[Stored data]
○ ○ ○
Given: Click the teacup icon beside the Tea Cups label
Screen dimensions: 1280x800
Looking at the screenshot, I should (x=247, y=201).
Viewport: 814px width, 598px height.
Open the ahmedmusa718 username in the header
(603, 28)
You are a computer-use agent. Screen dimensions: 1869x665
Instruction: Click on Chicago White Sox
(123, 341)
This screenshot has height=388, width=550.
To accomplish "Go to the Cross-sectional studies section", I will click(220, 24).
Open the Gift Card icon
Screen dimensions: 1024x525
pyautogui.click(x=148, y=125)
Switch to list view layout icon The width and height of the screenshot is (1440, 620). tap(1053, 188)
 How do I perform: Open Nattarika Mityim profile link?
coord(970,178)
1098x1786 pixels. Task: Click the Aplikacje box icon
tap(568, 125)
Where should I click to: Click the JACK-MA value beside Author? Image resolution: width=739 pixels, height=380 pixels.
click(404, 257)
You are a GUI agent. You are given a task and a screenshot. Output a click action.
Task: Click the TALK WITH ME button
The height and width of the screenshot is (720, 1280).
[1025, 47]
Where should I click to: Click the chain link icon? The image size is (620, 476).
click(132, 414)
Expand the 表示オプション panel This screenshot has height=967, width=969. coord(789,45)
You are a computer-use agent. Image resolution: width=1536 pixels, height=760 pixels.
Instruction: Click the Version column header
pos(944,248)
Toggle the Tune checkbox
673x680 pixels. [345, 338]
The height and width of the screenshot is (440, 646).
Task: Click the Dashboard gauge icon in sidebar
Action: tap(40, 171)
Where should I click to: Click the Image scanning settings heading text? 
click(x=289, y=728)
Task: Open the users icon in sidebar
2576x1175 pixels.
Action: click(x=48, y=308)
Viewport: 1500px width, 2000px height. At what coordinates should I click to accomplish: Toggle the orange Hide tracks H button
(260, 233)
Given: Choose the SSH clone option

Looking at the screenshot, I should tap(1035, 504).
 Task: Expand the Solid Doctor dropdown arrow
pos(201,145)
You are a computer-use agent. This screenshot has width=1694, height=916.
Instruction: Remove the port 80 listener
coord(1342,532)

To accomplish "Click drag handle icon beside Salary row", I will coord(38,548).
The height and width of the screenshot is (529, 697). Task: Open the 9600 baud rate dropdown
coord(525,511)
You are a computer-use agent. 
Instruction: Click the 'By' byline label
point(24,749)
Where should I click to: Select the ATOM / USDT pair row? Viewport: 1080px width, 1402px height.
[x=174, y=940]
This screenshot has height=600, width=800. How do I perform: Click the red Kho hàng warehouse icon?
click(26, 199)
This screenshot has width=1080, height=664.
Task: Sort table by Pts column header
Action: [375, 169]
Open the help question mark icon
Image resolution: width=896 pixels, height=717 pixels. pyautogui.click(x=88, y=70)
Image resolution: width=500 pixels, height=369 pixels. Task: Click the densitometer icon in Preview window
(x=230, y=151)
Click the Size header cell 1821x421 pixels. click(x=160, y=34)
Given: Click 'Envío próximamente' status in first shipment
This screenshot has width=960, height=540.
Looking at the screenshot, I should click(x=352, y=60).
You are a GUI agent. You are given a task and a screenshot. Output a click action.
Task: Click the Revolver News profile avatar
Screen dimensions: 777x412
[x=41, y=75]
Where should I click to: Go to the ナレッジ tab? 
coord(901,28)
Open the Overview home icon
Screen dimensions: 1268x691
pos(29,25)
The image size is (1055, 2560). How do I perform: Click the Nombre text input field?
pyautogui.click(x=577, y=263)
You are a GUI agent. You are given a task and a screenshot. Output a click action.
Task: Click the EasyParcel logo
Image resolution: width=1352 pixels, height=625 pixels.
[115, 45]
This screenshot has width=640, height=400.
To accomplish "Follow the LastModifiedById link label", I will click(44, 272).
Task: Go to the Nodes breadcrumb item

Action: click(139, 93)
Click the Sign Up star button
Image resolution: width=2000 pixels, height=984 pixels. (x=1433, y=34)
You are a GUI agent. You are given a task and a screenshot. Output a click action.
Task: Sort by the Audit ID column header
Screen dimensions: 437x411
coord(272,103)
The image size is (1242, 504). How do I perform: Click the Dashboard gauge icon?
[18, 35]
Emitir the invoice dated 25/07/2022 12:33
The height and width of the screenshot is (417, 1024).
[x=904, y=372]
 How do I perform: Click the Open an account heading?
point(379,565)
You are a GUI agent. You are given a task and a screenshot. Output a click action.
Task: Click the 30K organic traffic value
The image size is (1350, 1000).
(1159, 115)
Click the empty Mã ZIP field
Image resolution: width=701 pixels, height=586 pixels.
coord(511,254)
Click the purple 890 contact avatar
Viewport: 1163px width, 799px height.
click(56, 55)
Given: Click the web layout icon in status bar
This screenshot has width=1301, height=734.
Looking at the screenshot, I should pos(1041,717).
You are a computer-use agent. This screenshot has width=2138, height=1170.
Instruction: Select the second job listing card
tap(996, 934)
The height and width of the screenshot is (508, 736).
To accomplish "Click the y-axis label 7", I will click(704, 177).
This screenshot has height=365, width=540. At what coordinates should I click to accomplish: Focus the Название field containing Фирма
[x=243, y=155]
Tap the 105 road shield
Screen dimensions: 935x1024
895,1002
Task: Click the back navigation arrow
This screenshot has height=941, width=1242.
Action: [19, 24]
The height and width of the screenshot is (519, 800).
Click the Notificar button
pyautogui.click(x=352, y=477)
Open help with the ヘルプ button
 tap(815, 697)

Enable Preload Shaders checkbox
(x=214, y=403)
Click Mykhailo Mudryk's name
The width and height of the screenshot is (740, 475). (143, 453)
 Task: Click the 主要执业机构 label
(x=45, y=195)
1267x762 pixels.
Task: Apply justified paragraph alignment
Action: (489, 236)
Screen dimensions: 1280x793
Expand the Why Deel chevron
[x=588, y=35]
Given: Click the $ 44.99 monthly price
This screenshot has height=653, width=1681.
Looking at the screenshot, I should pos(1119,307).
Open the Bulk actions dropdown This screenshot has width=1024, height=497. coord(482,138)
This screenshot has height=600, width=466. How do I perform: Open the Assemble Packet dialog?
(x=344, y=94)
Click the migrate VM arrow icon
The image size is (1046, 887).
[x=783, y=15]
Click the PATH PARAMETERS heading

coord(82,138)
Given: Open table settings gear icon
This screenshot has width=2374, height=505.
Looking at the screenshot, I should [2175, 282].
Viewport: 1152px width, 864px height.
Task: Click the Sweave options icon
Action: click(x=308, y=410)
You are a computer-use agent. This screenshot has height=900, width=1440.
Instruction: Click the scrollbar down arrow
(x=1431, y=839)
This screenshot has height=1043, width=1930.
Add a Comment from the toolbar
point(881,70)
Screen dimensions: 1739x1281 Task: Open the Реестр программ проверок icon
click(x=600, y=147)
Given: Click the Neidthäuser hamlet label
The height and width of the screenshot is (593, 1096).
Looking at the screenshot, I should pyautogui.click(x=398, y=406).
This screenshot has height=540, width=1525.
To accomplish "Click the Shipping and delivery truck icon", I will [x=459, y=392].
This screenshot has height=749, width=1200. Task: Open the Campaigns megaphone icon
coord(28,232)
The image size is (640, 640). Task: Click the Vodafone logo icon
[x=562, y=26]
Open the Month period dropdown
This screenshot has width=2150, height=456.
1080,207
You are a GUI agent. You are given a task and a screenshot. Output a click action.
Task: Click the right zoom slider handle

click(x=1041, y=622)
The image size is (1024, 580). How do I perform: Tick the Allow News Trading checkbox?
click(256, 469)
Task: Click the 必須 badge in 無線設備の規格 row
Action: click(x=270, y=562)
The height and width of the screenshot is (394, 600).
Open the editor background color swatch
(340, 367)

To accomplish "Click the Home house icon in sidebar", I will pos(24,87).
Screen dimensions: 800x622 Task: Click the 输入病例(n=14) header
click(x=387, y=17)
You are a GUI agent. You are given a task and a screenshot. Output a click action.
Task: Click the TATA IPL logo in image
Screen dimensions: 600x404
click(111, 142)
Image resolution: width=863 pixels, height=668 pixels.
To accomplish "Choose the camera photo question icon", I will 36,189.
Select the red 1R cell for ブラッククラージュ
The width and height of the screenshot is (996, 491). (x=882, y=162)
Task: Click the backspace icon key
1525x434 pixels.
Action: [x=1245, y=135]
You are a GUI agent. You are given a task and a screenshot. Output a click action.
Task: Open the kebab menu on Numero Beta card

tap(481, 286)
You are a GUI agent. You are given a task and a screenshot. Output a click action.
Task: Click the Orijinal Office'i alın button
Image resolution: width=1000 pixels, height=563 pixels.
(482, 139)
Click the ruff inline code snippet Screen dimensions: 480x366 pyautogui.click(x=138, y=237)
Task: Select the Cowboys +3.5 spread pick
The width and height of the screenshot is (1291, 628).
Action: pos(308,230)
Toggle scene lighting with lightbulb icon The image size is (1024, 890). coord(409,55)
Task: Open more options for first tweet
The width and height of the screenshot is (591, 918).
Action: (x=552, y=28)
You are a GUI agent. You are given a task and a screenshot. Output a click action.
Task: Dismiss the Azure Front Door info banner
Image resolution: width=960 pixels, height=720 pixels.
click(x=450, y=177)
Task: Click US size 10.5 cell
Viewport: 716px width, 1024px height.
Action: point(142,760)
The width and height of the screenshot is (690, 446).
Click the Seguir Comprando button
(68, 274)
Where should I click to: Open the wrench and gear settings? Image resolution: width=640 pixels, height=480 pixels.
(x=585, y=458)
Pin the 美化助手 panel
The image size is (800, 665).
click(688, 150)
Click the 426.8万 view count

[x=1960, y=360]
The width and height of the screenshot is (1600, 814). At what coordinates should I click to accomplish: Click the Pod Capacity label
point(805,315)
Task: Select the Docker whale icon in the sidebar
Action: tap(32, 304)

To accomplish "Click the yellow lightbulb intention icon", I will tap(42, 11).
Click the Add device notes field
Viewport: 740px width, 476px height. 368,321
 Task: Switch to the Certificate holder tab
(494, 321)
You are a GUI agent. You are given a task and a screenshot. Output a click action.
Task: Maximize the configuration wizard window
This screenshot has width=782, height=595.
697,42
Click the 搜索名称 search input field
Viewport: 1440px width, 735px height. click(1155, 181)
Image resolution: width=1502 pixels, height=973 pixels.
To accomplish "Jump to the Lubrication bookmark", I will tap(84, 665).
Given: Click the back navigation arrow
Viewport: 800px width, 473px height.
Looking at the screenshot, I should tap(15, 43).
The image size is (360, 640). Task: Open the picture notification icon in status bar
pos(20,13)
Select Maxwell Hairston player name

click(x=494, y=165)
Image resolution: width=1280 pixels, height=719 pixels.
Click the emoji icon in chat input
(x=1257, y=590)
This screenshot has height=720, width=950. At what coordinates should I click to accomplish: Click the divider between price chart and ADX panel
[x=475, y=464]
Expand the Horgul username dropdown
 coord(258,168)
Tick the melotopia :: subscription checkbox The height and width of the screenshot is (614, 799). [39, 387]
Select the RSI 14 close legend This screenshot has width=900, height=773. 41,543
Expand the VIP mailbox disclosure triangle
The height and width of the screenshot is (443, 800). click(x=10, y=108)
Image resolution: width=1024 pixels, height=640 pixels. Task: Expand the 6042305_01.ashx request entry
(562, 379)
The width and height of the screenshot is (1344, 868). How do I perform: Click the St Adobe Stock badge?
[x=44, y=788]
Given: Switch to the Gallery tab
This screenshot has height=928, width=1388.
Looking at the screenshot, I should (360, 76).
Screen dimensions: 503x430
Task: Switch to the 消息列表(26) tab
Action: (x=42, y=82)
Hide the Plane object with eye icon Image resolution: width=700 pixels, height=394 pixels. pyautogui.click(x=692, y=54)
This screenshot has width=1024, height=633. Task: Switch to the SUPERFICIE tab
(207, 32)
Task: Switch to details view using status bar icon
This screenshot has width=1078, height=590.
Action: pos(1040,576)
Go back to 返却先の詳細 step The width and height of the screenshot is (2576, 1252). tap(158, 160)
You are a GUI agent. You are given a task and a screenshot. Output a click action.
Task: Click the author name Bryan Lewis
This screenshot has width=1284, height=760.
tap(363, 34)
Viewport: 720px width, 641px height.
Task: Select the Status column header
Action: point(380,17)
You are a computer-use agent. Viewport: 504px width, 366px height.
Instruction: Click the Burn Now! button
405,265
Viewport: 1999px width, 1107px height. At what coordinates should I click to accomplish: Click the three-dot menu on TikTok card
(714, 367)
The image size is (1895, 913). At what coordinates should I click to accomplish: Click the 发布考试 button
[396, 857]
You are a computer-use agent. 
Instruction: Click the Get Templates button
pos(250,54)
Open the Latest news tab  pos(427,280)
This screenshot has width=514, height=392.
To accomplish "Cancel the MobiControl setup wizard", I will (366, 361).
○ ○ ○
• YOUR ASSIGNMENT
Word for word, restate the lines above from the line containing "Task: Click the 主要执业机构 label" through the line containing "Given: Open table settings gear icon", with both included and nothing else.

• OUTPUT OF THE EXERCISE
 Task: Click the 主要执业机构 label
(x=45, y=195)
1267x762 pixels.
Task: Apply justified paragraph alignment
Action: (489, 236)
Screen dimensions: 1280x793
Expand the Why Deel chevron
[x=588, y=35]
Given: Click the $ 44.99 monthly price
This screenshot has height=653, width=1681.
Looking at the screenshot, I should pos(1119,307).
Open the Bulk actions dropdown This screenshot has width=1024, height=497. coord(482,138)
This screenshot has height=600, width=466. How do I perform: Open the Assemble Packet dialog?
(x=344, y=94)
Click the migrate VM arrow icon
The image size is (1046, 887).
[x=783, y=15]
Click the PATH PARAMETERS heading

coord(82,138)
Given: Open table settings gear icon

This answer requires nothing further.